Casting a wider net with LIKE

While it’s helpful to be able to write queries that look for equality (last_name = ‘Smith’) or inequality (last_name != ‘Smith’), sometimes you want to do something a little messier, such as looking for everyone whose last name starts with ‘T’. Or maybe you want to look for matches to a five-digit ZIP code, but some of your rows use ZIP+4. For these kinds of expressions, you can use the LIKE operator, which will perform a partial match.

A brief aside worth mentioning: The LIKE operator is case-insensitive for English letters, so a query for “SMITH” or “smith” would both match the name “Smith.”

To perform a partial match using LIKE, you can combine normal characters and special wildcard characters to construct a pattern. For example, the percent sign (%) will match any sequence of zero or more characters. So to match any zip that begins with 77566, we can use this statement:

SELECT zip FROM contributors WHERE zip LIKE '77566%';

zip_LIKE

Notice that it matches both 775661497 and 77566036. It would also match 77566, because the % will match zero characters, too.

The % is probably the most common special character used in pattern matching with LIKE. Another less commonly used pattern matcher is the underscore (“_”), which matches any single character in the string.

Say, for example, we wanted to start cleaning our data, and we wanted to remove the middle initials from the first_name field and put them into a new middle_name column. (This sort of thing can get tricky very quickly, but for now we’ll trip along happily assuming everything goes smoothly.)

As a first step, we want simply to examine all of the rows that appear to contain middle initials in first_name. Here’s a query that will get us at least part of the way there:

SELECT * FROM contributors WHERE first_name LIKE '% _.';

Reading patterns like this one may prove a little tricky at first, but in time … who am I kidding, it’s still pretty tricky, but you can figure it out. Let’s break it down:

  • The pattern starts with %, which we know means “match any series of zero or more characters,” which is pretty much anything.
  • Next we have a space. It’s hard to see, but it’s between the % and the underscore ( _ ). So we’re matching anything plus a space.
  • Then we have the magic underscore ( _ ), meaning any single character.
  • And finally, we have a period (.), which is just a literal period here.

And here’s the result (you should get 60 rows, but we’ve truncated the results here):

like_initial

So, in English, the pattern says to match “any series of characters followed by a space, a single character, and a period.”

This pattern will match things like:

  • “John Q.”
  • “1234 5.”
  • “#$%^ !.”
  • ” B.”
  • “J. B.”

It won’t, however, match the string “J. Quincy” because the period isn’t the last character in the field. Neither will it match “Alfred E. ” because we’ve left a space after the period.

To also match patterns that contain characters after the period, we would need to add a final % to the pattern:

SELECT * FROM contributors WHERE first_name LIKE '% _.%';

Now we’re matching the pattern “any series of zero or more characters, followed by a space, followed by a single character, followed by a period, followed by any series of zero or more characters.” (So, our little pattern expresses a pretty complex thought.)

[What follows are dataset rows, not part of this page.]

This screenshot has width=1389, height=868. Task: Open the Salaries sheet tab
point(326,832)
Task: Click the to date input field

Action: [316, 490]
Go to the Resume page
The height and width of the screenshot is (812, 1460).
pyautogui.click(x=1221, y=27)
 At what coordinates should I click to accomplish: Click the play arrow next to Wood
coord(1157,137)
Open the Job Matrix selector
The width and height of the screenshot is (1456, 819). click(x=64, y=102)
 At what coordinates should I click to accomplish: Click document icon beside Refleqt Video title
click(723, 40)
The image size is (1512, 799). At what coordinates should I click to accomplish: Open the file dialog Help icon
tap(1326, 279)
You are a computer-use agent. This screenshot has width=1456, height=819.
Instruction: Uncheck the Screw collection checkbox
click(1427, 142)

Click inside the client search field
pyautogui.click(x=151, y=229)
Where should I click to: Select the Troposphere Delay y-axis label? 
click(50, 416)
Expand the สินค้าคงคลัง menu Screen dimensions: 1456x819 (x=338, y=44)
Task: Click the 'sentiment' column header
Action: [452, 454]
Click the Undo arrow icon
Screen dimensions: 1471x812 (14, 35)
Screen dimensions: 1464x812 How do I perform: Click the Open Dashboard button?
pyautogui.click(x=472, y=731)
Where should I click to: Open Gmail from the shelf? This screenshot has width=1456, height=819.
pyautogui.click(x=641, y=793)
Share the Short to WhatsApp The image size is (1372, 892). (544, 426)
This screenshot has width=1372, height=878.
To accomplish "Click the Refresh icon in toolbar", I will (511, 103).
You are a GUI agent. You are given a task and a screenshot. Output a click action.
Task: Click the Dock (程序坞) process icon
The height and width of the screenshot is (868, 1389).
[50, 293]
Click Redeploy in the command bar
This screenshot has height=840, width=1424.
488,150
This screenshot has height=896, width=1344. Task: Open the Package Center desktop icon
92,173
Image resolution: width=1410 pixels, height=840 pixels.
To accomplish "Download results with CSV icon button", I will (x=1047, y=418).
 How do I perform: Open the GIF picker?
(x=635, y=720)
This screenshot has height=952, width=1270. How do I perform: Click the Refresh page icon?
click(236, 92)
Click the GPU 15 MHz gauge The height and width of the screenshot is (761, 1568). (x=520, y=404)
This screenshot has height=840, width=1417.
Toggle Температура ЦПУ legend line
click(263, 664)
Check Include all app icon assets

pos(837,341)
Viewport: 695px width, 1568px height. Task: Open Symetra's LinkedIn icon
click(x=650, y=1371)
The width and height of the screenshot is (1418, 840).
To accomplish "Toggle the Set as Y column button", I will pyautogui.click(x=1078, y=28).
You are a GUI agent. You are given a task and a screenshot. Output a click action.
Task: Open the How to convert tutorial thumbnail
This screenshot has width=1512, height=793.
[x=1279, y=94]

Of course, we could just match any first_name that contains a period, like this:

SELECT * FROM contributors WHERE first_name LIKE '%.%';

But then we also get names like “S. Truett,” which may or may not be what we intended.

Note: Some database systems include other wildcard characters to be used in patterns. For example, in some systems the pattern [xyz] will match one of the characters “x,” “y” or “z.” And the pattern [^xyz] will match any character that is not an “x,” “y” or “z. SQLite does not, by default, support this wildcard.